─── DATA FOR THE TASK

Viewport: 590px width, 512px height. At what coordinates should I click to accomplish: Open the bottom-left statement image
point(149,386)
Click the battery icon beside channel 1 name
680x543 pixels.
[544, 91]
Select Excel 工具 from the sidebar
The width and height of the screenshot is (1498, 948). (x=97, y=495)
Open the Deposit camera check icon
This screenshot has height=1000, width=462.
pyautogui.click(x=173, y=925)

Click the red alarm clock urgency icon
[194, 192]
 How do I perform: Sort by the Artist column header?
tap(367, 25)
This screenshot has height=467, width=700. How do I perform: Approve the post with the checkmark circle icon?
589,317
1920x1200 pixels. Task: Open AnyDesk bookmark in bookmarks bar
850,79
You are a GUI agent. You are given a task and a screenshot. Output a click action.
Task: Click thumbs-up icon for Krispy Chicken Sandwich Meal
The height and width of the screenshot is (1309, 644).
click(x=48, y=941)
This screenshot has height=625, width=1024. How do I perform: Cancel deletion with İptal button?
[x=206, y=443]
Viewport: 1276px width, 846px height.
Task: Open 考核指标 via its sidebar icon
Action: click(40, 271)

──────

Can you repeat, word for word, every line above from the one containing "How do I perform: Sort" down to the one containing "You are a GUI", including both?

 How do I perform: Sort by the Artist column header?
tap(367, 25)
This screenshot has height=467, width=700. How do I perform: Approve the post with the checkmark circle icon?
589,317
1920x1200 pixels. Task: Open AnyDesk bookmark in bookmarks bar
850,79
You are a GUI agent. You are given a task and a screenshot. Output a click action.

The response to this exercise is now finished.